Foley was the Director of Private Sector Development for the Coalition Provisional Authority, which called the shots in Iraq from April 2003 until June 2004 during the United States occupation. The CPA screwed up big time during their reign, wasting billions of dollars corruptly, a lot of which ended up in the pockets of insurgents. Foley oversaw nearly all of Iraq’s 192 state-owned enterprises. He received a Department of Defense Distinguished Public Service Award in June 2004 for his participation in the chaotic circus that was the CPA. Foley is featured in Rajiv Chandrasekaran’s book Imperial Life in the Emerald City: Inside Iraq’s Green Zone:
A month after arriving, Foley told a contractor from Bearing Point [a GOP- connected criminal consulting firm] that he intended to privatize all of Iraq’s state-owned enterprises within thirty days.
“Tom, there are a couple of problems with that,” the contractor said. “The first is an international law that prevents the sale of assets by an occupation government.”
“I don’t care about any of that stuff,” Foley told the contractor, according to her recollection of the conversation. “I don’t give a shit about international law. I made a commitment to the president that I’d privatize Iraq’s businesses.”
While the book’s depiction of Foley has been disregarded by the candidate as hearsay, it doesn’t change that the privatizing of these businesses would’ve meant that the United States could have bought all of the state-owned companies in Iraq, giving the U.S. a huge payoff off of the back of another country illegally. He thankfully failed. Can we trust a guy like Foley to run Connecticut without corruption when his past is so murky with controversy?

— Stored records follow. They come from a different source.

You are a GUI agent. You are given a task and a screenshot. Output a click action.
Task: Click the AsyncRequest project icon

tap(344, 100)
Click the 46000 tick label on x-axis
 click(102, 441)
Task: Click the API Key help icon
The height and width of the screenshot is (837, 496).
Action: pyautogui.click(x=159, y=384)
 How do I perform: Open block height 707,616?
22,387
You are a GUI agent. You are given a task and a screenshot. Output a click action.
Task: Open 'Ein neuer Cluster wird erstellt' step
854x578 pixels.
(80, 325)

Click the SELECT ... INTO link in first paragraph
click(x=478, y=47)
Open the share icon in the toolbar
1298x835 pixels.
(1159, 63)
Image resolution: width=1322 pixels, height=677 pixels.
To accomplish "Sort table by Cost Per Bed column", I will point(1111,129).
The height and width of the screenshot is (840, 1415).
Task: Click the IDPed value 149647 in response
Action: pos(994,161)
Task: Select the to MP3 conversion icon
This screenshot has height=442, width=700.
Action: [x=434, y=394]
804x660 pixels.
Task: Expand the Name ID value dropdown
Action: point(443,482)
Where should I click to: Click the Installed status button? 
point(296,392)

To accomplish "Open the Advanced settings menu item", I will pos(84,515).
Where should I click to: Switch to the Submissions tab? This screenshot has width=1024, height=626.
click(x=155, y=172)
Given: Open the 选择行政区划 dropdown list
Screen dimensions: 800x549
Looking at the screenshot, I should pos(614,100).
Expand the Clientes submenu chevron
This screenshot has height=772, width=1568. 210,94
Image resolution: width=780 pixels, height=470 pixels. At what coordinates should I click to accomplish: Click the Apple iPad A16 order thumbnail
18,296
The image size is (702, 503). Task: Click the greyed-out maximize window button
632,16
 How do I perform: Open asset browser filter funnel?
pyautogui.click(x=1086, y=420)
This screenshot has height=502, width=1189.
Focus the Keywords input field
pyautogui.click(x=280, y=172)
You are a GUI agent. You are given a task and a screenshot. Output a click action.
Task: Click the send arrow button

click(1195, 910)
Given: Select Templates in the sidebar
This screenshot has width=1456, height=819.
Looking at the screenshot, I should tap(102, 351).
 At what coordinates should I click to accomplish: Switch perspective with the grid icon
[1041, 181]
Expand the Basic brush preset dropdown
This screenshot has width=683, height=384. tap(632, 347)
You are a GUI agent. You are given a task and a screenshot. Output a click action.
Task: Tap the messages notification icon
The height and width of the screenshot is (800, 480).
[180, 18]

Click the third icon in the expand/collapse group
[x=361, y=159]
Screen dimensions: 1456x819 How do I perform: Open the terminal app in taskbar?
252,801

Many college graduates are leaving the state because of the difficult job market and many trade jobs have slowed down or stopped existing in Connecticut altogether. We can’t risk our state’s future on someone who can’t be trusted to lead intelligently or with integrity. Foley has not dealt with his past honestly and most likely will apply the same ethics to Connecticut’s future if elected Governor. His leadership doesn’t deserve your consideration. Foley’s motto has been that Hartford is broke and broken. It’s better to be broke and broken than rich and unfixable. If we can’t trust him now, we can’t trust him to change later.